- Supreme Court of Canada

Hearing: 20 February 2003 Judgment: 18 December 2003
- Full case name: Geoffrey Saldanha, Leueen Saldanha and Dominic Thivy v. Frederick H. Beals III and Patricia A. Beals
- Citations: [2003] 3 S.C.R. 416, 2003 SCC 72
- Docket No.: 28829
- Prior history: Judgment for Beals in the Court of Appeal for Ontario
- Ruling: Appeal dismissed.

Holding
- The "real and substantial connection" test should apply to conflict of law issues related to recognition and enforcement of non-Canadian judgments.

Court membership
- Chief Justice: Beverley McLachlin Puisne Justices: Charles Gonthier, Frank Iacobucci, John C. Major, Michel Bastarache, Ian Binnie, Louise Arbour, Louis LeBel, Marie Deschamps

Reasons given
- Majority: Major J. (paras. 1–80), McLachlin C.J. and Gonthier, Bastarache, Arbour and Deschamps JJ. concurring
- Dissent: Binnie J. (paras. 81–131), Iacobucci J. concurring
- Dissent: LeBel J. (paras. 132–267)

= Beals v Saldanha =

Beals v Saldanha is a decision of the Supreme Court of Canada on the conflict of laws, where the court established the requirements to enforce foreign judgments in Canada. The court held that foreign judgments were enforceable in Canada where there was a "real and substantial connection" between the foreign jurisdiction and the subject matter giving rise to the claim.

==Background==

Geoffrey and Leueen Saldanha and Dominic Thivy were residents of Ontario and sold lots they owned in Florida to Frederick and Patricia Beals. Beals brought an action against Saldanha and Thivy when it was discovered that the defendants did not actually own the property they sold. A defence was filed with the court but did nothing afterwards and defaulted. A jury awarded Beals $260,000 in damages.
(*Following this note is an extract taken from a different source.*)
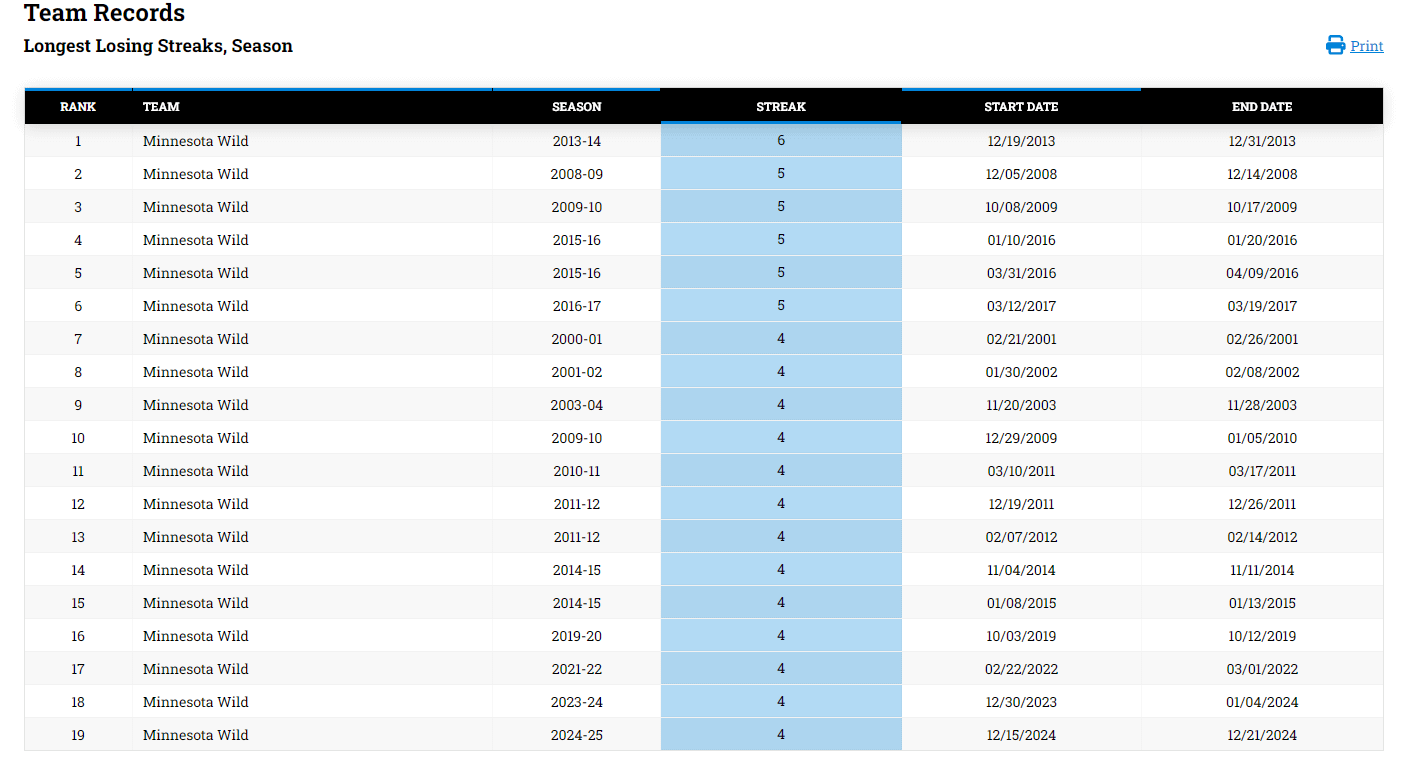Image resolution: width=1407 pixels, height=769 pixels.
Task: Select end date 12/21/2024
Action: point(1262,735)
Thivy and Saldanha were informed by a lawyer in Ontario that the judgment could not be enforced and so they did nothing. Soon Beals brought an action in Ontario to enforce the judgment, which had grown to $800,000 with interest. At trial the judgment was denied on the basis that the damages had been improperly assessed. On Appeal the court allowed the foreign judgment.
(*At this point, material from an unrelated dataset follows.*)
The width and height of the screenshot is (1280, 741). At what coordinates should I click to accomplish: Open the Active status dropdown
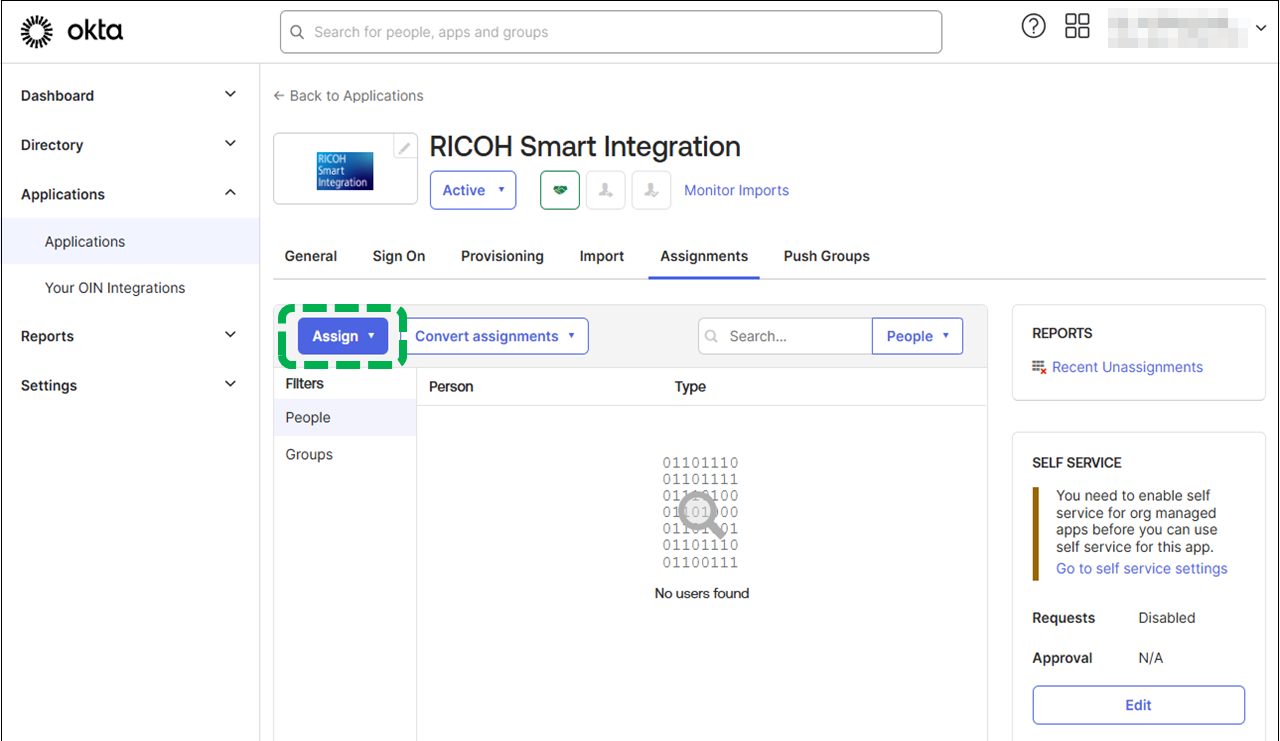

The issue before the Supreme Court was whether a judgment issued by a Court in Florida could be enforced in Ontario, and whether the defendant could seek refuge under section 7 of the Charter.

==Decision of the court==
===Majority===

In a six to three decision, the court found that the judgment was enforceable. The court applied the "real and substantial connection" test from the earlier decision of Morguard v. De Savoye to the international context. The test requires the court to consider whether the subject-matter of the suit or the person involved had a "real and substantial" connection with the country. The court noted, however, that judgments with sufficient connection will not be enforced if they are contrary to Canadian public policy, contrary to natural justice, or obtained through fraud.

===Dissent===

Justice LeBel, in dissent, argued for a strengthening of the available defences. He noted that the result in this case was overly harsh and unfair by imposing an 800,000 judgment on an 8,000 property due to essentially bad luck. He proposed that the real and substantial connection test be modified in the international context to reflect the added hardships imposed on litigating in a foreign country.

In his view, the defences of fraud and natural justice should be broadened in international matters and an additional residual category should be allowed for injustices that do not easily fit into the main categories using what lower court called a "judicial sniff test".

LeBel pointed to a number of examples such as the Hague Conference on foreign judgments had proposed to grant domestic judges to lower foreign punitive damages. and the Loewen case, where a Mississippi jury awarded 500 million in damages against a BC company for anti-competitive practices.